Prompt:
Can you give the data below as a Markdown table with two columns, Row and Line, numbering each non-blank line in order and leaving out blank lines?

Supplied data:
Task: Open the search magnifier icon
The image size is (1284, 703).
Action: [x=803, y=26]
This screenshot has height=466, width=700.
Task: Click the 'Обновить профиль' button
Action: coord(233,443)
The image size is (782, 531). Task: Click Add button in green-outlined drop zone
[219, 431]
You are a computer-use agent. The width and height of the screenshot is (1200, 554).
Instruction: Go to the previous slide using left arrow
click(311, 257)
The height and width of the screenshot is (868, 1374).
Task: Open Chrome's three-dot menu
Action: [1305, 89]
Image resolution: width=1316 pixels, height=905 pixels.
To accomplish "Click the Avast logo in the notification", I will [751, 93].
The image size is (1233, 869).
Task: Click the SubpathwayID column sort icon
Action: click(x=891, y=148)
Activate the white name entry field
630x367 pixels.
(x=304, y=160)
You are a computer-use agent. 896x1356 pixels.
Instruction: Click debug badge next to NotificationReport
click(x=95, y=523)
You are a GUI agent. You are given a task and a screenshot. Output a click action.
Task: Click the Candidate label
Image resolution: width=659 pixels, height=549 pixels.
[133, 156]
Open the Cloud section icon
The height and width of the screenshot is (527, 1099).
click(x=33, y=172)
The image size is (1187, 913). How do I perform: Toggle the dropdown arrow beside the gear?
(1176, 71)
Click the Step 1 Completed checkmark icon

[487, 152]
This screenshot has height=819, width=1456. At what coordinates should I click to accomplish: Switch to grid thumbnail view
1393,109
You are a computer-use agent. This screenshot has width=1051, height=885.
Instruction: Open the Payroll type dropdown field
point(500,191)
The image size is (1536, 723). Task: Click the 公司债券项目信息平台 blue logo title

Exercise output:
| Row | Line |
|---|---|
| 1 | Task: Open the search magnifier icon |
| 2 | The image size is (1284, 703). |
| 3 | Action: [x=803, y=26] |
| 4 | This screenshot has height=466, width=700. |
| 5 | Task: Click the 'Обновить профиль' button |
| 6 | Action: coord(233,443) |
| 7 | The image size is (782, 531). Task: Click Add button in green-outlined drop zone |
| 8 | [219, 431] |
| 9 | You are a computer-use agent. The width and height of the screenshot is (1200, 554). |
| 10 | Instruction: Go to the previous slide using left arrow |
| 11 | click(311, 257) |
| 12 | The height and width of the screenshot is (868, 1374). |
| 13 | Task: Open Chrome's three-dot menu |
| 14 | Action: [1305, 89] |
| 15 | Image resolution: width=1316 pixels, height=905 pixels. |
| 16 | To accomplish "Click the Avast logo in the notification", I will [751, 93]. |
| 17 | The image size is (1233, 869). |
| 18 | Task: Click the SubpathwayID column sort icon |
| 19 | Action: click(x=891, y=148) |
| 20 | Activate the white name entry field |
| 21 | 630x367 pixels. |
| 22 | (x=304, y=160) |
| 23 | You are a computer-use agent. 896x1356 pixels. |
| 24 | Instruction: Click debug badge next to NotificationReport |
| 25 | click(x=95, y=523) |
| 26 | You are a GUI agent. You are given a task and a screenshot. Output a click action. |
| 27 | Task: Click the Candidate label |
| 28 | Image resolution: width=659 pixels, height=549 pixels. |
| 29 | [133, 156] |
| 30 | Open the Cloud section icon |
| 31 | The height and width of the screenshot is (527, 1099). |
| 32 | click(x=33, y=172) |
| 33 | The image size is (1187, 913). How do I perform: Toggle the dropdown arrow beside the gear? |
| 34 | (1176, 71) |
| 35 | Click the Step 1 Completed checkmark icon |
| 36 | [487, 152] |
| 37 | This screenshot has height=819, width=1456. At what coordinates should I click to accomplish: Switch to grid thumbnail view |
| 38 | 1393,109 |
| 39 | You are a computer-use agent. This screenshot has width=1051, height=885. |
| 40 | Instruction: Open the Payroll type dropdown field |
| 41 | point(500,191) |
| 42 | The image size is (1536, 723). Task: Click the 公司债券项目信息平台 blue logo title |